Stored data
=====
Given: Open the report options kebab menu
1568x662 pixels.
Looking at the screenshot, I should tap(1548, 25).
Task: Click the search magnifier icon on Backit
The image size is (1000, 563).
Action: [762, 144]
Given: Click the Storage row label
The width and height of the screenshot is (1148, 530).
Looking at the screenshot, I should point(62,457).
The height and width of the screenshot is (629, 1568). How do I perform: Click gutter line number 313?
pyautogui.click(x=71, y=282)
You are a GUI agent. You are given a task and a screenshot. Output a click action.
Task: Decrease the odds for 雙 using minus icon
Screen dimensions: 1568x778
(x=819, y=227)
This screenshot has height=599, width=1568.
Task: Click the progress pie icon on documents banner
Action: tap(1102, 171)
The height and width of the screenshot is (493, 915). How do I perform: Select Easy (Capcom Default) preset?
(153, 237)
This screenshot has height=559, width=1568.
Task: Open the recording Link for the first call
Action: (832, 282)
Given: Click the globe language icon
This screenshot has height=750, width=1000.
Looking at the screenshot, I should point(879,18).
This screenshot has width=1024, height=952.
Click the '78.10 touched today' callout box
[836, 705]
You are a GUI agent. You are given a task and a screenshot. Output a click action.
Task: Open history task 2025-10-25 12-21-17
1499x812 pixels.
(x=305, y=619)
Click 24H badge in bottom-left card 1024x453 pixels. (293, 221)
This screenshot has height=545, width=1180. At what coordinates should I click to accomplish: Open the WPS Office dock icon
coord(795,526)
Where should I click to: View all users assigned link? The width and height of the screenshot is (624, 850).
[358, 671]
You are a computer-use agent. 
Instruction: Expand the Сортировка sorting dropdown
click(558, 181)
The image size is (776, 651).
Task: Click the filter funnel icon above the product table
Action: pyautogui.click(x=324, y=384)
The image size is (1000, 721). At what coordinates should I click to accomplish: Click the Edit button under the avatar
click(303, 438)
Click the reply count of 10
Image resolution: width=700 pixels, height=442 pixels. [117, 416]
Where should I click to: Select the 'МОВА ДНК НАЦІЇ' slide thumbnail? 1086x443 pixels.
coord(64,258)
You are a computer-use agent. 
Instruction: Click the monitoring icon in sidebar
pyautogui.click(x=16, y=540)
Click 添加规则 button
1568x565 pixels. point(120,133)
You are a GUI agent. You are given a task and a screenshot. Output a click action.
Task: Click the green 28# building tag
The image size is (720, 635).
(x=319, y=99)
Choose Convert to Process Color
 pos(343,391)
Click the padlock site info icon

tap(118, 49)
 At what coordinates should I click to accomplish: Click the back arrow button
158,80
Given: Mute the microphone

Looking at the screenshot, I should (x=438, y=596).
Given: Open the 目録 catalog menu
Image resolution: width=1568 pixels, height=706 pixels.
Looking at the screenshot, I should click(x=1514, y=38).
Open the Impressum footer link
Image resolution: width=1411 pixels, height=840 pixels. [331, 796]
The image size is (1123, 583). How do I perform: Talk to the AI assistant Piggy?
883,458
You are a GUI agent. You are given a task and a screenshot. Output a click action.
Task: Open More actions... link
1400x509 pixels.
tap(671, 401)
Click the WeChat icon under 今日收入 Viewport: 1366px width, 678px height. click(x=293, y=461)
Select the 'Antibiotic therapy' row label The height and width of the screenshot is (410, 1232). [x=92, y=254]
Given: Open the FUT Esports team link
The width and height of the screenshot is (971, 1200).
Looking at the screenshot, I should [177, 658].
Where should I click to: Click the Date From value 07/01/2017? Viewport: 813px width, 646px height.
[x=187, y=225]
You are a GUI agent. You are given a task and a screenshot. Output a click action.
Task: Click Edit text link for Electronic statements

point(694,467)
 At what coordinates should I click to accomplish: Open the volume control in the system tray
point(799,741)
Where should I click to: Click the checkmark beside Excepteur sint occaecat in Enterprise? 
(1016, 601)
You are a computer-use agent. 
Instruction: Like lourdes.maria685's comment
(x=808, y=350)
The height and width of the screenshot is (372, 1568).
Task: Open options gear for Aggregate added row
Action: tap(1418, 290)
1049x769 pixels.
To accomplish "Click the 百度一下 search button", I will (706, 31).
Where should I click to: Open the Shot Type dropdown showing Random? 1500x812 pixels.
=====
WHAT THE EXERCISE ASKS:
Nothing but a number should be given: how many lines in the records hold the word "search".

WRITTEN ANSWER:
2